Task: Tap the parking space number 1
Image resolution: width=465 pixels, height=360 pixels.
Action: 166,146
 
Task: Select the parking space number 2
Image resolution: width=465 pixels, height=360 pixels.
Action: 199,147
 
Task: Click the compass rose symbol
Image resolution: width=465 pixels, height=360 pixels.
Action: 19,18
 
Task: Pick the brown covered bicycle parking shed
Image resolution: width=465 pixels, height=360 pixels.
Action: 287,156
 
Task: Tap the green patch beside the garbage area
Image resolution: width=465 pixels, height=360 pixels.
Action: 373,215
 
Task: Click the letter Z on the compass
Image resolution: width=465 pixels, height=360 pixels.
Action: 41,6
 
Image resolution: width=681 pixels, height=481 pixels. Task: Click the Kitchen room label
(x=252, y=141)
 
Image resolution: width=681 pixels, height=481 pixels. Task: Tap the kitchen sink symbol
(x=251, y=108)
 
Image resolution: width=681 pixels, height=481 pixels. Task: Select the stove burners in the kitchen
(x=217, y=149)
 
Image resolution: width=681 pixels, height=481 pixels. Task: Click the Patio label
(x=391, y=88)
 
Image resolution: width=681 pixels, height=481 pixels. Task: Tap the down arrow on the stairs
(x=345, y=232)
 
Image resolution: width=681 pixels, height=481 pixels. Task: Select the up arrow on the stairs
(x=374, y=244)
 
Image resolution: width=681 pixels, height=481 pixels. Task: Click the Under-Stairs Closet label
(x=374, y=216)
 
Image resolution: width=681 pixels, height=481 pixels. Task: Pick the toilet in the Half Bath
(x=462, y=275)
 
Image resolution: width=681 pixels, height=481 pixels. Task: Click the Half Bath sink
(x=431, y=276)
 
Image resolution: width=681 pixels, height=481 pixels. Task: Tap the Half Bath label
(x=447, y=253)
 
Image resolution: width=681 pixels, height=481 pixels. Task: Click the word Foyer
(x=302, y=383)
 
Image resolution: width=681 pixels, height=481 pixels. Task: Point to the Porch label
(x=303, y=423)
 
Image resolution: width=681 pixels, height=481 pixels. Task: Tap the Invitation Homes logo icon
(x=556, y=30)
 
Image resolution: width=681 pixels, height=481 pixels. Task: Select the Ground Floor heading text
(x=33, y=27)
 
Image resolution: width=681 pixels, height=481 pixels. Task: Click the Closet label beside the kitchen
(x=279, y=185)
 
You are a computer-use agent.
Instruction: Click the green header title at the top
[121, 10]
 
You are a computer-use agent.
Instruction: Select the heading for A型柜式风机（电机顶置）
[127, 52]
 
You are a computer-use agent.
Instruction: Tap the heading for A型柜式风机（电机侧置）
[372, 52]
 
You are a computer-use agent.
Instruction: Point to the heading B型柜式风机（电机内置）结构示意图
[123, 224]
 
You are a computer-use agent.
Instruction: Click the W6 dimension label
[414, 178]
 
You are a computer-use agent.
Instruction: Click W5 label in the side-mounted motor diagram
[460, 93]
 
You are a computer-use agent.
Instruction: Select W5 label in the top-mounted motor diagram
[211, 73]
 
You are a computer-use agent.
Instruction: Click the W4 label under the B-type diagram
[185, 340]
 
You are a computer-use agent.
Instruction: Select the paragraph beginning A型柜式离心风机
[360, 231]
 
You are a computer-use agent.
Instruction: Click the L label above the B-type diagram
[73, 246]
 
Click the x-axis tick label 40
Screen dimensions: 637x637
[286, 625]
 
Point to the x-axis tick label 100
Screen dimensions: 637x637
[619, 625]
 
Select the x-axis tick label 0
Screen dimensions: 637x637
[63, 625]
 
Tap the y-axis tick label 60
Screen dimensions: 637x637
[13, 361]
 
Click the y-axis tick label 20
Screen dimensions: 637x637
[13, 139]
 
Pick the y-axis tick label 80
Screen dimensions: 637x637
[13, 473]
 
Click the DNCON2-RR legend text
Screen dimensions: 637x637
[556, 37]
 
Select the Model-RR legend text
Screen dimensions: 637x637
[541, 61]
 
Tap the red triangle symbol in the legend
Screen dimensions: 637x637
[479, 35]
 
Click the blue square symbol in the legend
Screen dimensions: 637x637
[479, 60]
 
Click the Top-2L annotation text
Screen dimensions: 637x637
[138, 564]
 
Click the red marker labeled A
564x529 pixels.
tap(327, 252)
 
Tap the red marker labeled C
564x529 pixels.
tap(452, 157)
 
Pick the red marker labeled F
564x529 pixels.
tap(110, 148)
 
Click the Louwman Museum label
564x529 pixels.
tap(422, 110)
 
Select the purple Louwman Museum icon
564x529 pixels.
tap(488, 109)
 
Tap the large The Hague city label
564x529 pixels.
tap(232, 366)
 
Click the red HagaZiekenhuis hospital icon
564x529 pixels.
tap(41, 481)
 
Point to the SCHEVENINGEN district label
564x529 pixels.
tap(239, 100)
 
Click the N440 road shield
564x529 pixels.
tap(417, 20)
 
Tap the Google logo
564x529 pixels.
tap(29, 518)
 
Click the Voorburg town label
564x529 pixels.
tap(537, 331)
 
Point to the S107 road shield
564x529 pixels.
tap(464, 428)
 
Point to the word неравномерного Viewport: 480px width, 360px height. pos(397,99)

**Written request:**
Write out every row above without changing a single character.

**Output:**
Task: Tap the parking space number 1
Image resolution: width=465 pixels, height=360 pixels.
Action: 166,146
 
Task: Select the parking space number 2
Image resolution: width=465 pixels, height=360 pixels.
Action: 199,147
 
Task: Click the compass rose symbol
Image resolution: width=465 pixels, height=360 pixels.
Action: 19,18
 
Task: Pick the brown covered bicycle parking shed
Image resolution: width=465 pixels, height=360 pixels.
Action: 287,156
 
Task: Tap the green patch beside the garbage area
Image resolution: width=465 pixels, height=360 pixels.
Action: 373,215
 
Task: Click the letter Z on the compass
Image resolution: width=465 pixels, height=360 pixels.
Action: 41,6
 
Image resolution: width=681 pixels, height=481 pixels. Task: Click the Kitchen room label
(x=252, y=141)
 
Image resolution: width=681 pixels, height=481 pixels. Task: Tap the kitchen sink symbol
(x=251, y=108)
 
Image resolution: width=681 pixels, height=481 pixels. Task: Select the stove burners in the kitchen
(x=217, y=149)
 
Image resolution: width=681 pixels, height=481 pixels. Task: Click the Patio label
(x=391, y=88)
 
Image resolution: width=681 pixels, height=481 pixels. Task: Tap the down arrow on the stairs
(x=345, y=232)
 
Image resolution: width=681 pixels, height=481 pixels. Task: Select the up arrow on the stairs
(x=374, y=244)
 
Image resolution: width=681 pixels, height=481 pixels. Task: Click the Under-Stairs Closet label
(x=374, y=216)
 
Image resolution: width=681 pixels, height=481 pixels. Task: Pick the toilet in the Half Bath
(x=462, y=275)
 
Image resolution: width=681 pixels, height=481 pixels. Task: Click the Half Bath sink
(x=431, y=276)
 
Image resolution: width=681 pixels, height=481 pixels. Task: Tap the Half Bath label
(x=447, y=253)
 
Image resolution: width=681 pixels, height=481 pixels. Task: Click the word Foyer
(x=302, y=383)
 
Image resolution: width=681 pixels, height=481 pixels. Task: Point to the Porch label
(x=303, y=423)
 
Image resolution: width=681 pixels, height=481 pixels. Task: Tap the Invitation Homes logo icon
(x=556, y=30)
 
Image resolution: width=681 pixels, height=481 pixels. Task: Select the Ground Floor heading text
(x=33, y=27)
 
Image resolution: width=681 pixels, height=481 pixels. Task: Click the Closet label beside the kitchen
(x=279, y=185)
 
You are a computer-use agent.
Instruction: Click the green header title at the top
[121, 10]
 
You are a computer-use agent.
Instruction: Select the heading for A型柜式风机（电机顶置）
[127, 52]
 
You are a computer-use agent.
Instruction: Tap the heading for A型柜式风机（电机侧置）
[372, 52]
 
You are a computer-use agent.
Instruction: Point to the heading B型柜式风机（电机内置）结构示意图
[123, 224]
 
You are a computer-use agent.
Instruction: Click the W6 dimension label
[414, 178]
 
You are a computer-use agent.
Instruction: Click W5 label in the side-mounted motor diagram
[460, 93]
 
You are a computer-use agent.
Instruction: Select W5 label in the top-mounted motor diagram
[211, 73]
 
You are a computer-use agent.
Instruction: Click the W4 label under the B-type diagram
[185, 340]
 
You are a computer-use agent.
Instruction: Select the paragraph beginning A型柜式离心风机
[360, 231]
 
You are a computer-use agent.
Instruction: Click the L label above the B-type diagram
[73, 246]
 
Click the x-axis tick label 40
Screen dimensions: 637x637
[286, 625]
 
Point to the x-axis tick label 100
Screen dimensions: 637x637
[619, 625]
 
Select the x-axis tick label 0
Screen dimensions: 637x637
[63, 625]
 
Tap the y-axis tick label 60
Screen dimensions: 637x637
[13, 361]
 
Click the y-axis tick label 20
Screen dimensions: 637x637
[13, 139]
 
Pick the y-axis tick label 80
Screen dimensions: 637x637
[13, 473]
 
Click the DNCON2-RR legend text
Screen dimensions: 637x637
[556, 37]
 
Select the Model-RR legend text
Screen dimensions: 637x637
[541, 61]
 
Tap the red triangle symbol in the legend
Screen dimensions: 637x637
[479, 35]
 
Click the blue square symbol in the legend
Screen dimensions: 637x637
[479, 60]
 
Click the Top-2L annotation text
Screen dimensions: 637x637
[138, 564]
 
Click the red marker labeled A
564x529 pixels.
tap(327, 252)
 
Tap the red marker labeled C
564x529 pixels.
tap(452, 157)
 
Pick the red marker labeled F
564x529 pixels.
tap(110, 148)
 
Click the Louwman Museum label
564x529 pixels.
tap(422, 110)
 
Select the purple Louwman Museum icon
564x529 pixels.
tap(488, 109)
 
Tap the large The Hague city label
564x529 pixels.
tap(232, 366)
 
Click the red HagaZiekenhuis hospital icon
564x529 pixels.
tap(41, 481)
 
Point to the SCHEVENINGEN district label
564x529 pixels.
tap(239, 100)
 
Click the N440 road shield
564x529 pixels.
tap(417, 20)
 
Tap the Google logo
564x529 pixels.
tap(29, 518)
 
Click the Voorburg town label
564x529 pixels.
tap(537, 331)
 
Point to the S107 road shield
564x529 pixels.
tap(464, 428)
 
Point to the word неравномерного Viewport: 480px width, 360px height. pos(397,99)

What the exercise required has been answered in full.